Bryant grew up in Memphis, Tennessee, where he helped his grandparents grow and harvest an entire farm that was full of good food. Because of this experience, he gained a lifelong appreciation for food, and that prompted him to become a passionate advocate for sustainable and social change. As a social activist in New York, he created the b-healthy! (Build Healthy Eating and Lifestyles to Help Youth) initiative, an initiative whose goal is to get urban youth directly involved in creating sustainable food systems. He wanted to teach kids how to combat urban “food desserts” and to eat healthier meals.

Now this sounds great in theory, but Bryant didn’t actually know how to expertly prepare good meals by himself. So he enrolled in cooking school at the Natural Gourmet Institute for Health and Culinary Arts in New York City. While there he learned how to combine what his grandparents taught him with new and exciting recipes, and now he travels across America to promote what he’s learned!

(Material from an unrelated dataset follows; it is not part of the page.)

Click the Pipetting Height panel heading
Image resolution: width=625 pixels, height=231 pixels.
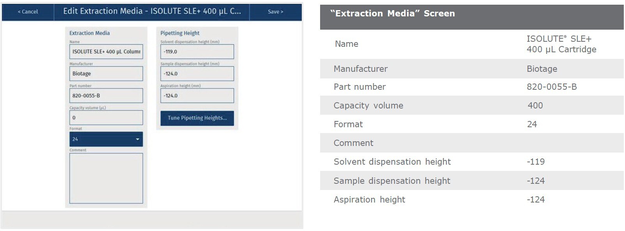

His first book, Grub: Ideas for An Urban Organic Kitchen, won the 2007 Nautilus Award for Social Change. It’s co-authored with Anna Lappé and offers great tips on how to set up your organic kitchen.

Here’s Bryant talking about the book during the Healthy Lifestyle Expo 2007:

Here’s what his website has to say about Vegan Soul Kitchen, Bryant’s second successful cookbook:

“VSK recipes use fresh, whole, best-quality, healthy ingredients and cooking techniques with an eye on local, seasonal, sustainably grown food. Reinterpreting popular dishes from African and Caribbean countries as well as his favorite childhood dishes, Terry reinvents African American and Southern cuisine - capitalizing on the complex flavors of the tradition, without the animal products.”

Sounds tasty to me! I guess it’s pretty obvious that Bryant is an awesome eco chef. Oh, and did I mention that he’s appeared on everything from NPR (In Your Ear: Vegan Chef Bryant Terry) to the The Boston Globe, and that he hosts a PBS series called The Endless Feast?